Terlepas dari rasa bangga, Nadya ingin menetap di Jakarta. “Tapi entah kapan? Minimal setelah siap mental dalam menghadapi gosip,” tuturnya. Tapi, di mana pun dunia selebritis tak jauh dari gosip Nadya? “Ya, tapi jangan bohong! Kalau dibohongi saya akan marah! Ingat, saya ini orang Batak, berzodiak Leo dan bershio Macan,” ujarnya disertai tawa yang renyah. Iya deh. (Pihak Bintang waktu itu mengucapkan) ‘welcome to Jakarta’, Nadya.
PROFIL UTAMA: NADYA HUTAGALUNG
BARU berusia 22 tahun pada 28 Juli 1996, Nadya Hutagalung
seperti sudah punya segala-galanya. Bayangkan, 10 tahun sebelum bacaan ini
dimuat Bintang (1987-red), kala baru berusia 12 tahun, Nadya sudah menikmati
kilatan blitz fotografer yang mengabadikan wajah rupawannya untuk menghaisi
aneka majalah terbitan Australia dan Jepang.
1997, ia diakui publik sebagai VJ (‘video jockey’) MTV (‘Music Television’) Asia yang berhasil. Memang, menyenangkan mencermati wanita satu ini. Kadang ia nampak dewasa dan mandiri, tapi sering pula terlihat kekanakan (kala itu).
Tak heran kalau kemudian banyak yang tergoda untuk mengeksplorasinya. Mulai dari biro-biro iklan, yang berniat mengkomersialisasikan paras cantiknya untuk mengiklankan produk tertentu, hingga seniman sekelas Garin Nugroho yang ingin betul Nadya membintangi film terbarunya (era itu).
Lantas, barangkali, di antara sekian banyak pemuja perempuan blasteran Indonesia-Australia ini, ada juga yang cemburu melihatnya diperlakukan seistimewa itu. Padahal tidak perlu. Toh, sukses demi sukses yang dikecapnya, 1997, tak lain buah kerja kerasnya sendiri. Model terbaru (kala itu) iklan sabun Lux ini, tak kenal istilah fasilitas. “Semua saya peroleh dari keringat sendiri. Bukan karena orangtua dan orang lain. Saya bangga karenanya,” tutur Nadya.

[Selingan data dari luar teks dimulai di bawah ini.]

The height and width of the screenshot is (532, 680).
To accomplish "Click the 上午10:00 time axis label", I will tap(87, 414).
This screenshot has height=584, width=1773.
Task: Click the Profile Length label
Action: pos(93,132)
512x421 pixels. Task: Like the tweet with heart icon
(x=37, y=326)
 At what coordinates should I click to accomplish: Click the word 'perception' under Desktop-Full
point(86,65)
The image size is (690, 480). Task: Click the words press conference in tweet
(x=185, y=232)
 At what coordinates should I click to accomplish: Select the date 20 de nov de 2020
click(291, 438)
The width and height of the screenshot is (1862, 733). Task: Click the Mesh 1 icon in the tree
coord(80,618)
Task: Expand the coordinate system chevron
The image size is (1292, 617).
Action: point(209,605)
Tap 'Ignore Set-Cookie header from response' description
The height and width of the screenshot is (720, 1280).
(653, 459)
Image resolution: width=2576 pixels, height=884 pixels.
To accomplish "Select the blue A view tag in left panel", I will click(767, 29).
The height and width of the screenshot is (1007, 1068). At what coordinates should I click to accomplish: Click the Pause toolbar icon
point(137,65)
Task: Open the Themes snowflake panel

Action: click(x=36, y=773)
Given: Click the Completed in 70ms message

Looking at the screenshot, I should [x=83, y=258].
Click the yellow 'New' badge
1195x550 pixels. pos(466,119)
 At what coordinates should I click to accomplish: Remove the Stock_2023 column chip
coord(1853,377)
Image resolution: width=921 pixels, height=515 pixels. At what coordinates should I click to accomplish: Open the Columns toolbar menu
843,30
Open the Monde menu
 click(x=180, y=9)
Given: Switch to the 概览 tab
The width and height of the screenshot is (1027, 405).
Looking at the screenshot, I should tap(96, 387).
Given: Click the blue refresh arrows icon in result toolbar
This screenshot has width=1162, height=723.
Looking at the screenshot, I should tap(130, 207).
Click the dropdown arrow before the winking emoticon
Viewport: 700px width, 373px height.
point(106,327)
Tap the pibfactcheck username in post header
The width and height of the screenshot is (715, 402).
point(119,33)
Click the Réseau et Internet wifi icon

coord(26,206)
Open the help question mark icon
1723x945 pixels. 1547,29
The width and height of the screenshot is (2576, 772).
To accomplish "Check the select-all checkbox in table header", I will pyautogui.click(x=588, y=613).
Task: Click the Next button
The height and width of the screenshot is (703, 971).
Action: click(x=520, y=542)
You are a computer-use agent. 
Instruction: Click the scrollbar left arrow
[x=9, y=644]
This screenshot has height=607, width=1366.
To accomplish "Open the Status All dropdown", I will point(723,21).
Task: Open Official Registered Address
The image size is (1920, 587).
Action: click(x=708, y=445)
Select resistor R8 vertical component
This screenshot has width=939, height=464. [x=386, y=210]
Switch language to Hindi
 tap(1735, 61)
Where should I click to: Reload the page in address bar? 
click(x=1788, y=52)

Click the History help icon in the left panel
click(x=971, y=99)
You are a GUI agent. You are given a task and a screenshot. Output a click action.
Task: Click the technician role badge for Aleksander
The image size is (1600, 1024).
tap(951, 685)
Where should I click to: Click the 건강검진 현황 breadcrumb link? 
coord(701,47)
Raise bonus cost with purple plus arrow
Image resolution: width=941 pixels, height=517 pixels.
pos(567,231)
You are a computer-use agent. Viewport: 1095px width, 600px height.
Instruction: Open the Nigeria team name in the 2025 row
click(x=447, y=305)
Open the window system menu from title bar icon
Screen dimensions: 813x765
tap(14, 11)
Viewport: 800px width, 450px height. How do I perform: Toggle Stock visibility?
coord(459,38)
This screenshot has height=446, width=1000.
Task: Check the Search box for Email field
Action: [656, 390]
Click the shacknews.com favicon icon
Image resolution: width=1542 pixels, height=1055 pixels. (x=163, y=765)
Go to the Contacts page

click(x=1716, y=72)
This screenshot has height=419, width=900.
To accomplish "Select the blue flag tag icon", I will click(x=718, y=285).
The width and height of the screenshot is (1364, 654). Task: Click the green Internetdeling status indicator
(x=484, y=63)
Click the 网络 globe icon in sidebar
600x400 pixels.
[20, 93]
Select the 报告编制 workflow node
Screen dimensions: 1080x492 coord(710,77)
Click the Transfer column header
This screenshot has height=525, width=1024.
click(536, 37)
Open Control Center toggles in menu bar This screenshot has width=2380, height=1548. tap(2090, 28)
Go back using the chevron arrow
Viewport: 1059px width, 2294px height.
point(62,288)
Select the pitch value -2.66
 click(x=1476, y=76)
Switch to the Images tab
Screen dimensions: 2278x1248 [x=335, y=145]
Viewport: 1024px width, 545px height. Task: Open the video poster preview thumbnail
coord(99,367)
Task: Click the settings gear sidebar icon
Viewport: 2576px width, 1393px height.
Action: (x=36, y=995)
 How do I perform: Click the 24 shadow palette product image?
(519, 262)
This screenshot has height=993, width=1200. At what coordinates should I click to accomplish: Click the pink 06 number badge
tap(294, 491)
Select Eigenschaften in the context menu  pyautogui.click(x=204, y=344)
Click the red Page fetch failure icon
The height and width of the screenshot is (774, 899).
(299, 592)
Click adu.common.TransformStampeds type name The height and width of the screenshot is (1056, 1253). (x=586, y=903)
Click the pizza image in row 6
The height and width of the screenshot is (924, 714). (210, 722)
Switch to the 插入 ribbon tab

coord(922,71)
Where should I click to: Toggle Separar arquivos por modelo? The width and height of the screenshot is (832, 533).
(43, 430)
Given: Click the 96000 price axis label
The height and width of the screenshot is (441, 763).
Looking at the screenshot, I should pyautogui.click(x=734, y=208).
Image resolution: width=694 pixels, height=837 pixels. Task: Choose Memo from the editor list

Tentu ia pantas bangga. Nadya juga tak mau sembarang mengiyakan semua kontrak yang diajukan padanya. “Kalau harus memilih antara ‘job’ yang mahal tapi berselera rendah, dengan yang murah tapi punya manfaat untuk orang banyak, jelas saya pilih yang terakhir!,” tegasnya. Sebuah sikap profesional yang mesti disaluti.
Begitupun, Nadya nyatanya tetap pribadi yang rendah hati – tak peduli betapa tingginya sanjungan yang ia terima. Sepanjang wawancara dan pemotretan, misalnya, sama sekali tak tercetus sikap, “Saya ini bintang! Perlakukanlah saya seperti itu!”
Kesederhanaan yang agak mengherankan, sebab tak sedikit para pemula yang sudah berani bersikap arogan dan menuntut diperlakukan istimewa. Ingat pula bagaimana pertengahan tahun 1996 lalu ia berani mengumumkan statusnya sebagai ibu seorang putra yang sebelumnya tak diketahui khalayak. Agaknya, kedewasaan seperti inilah yang bisa kita pelajari darinya.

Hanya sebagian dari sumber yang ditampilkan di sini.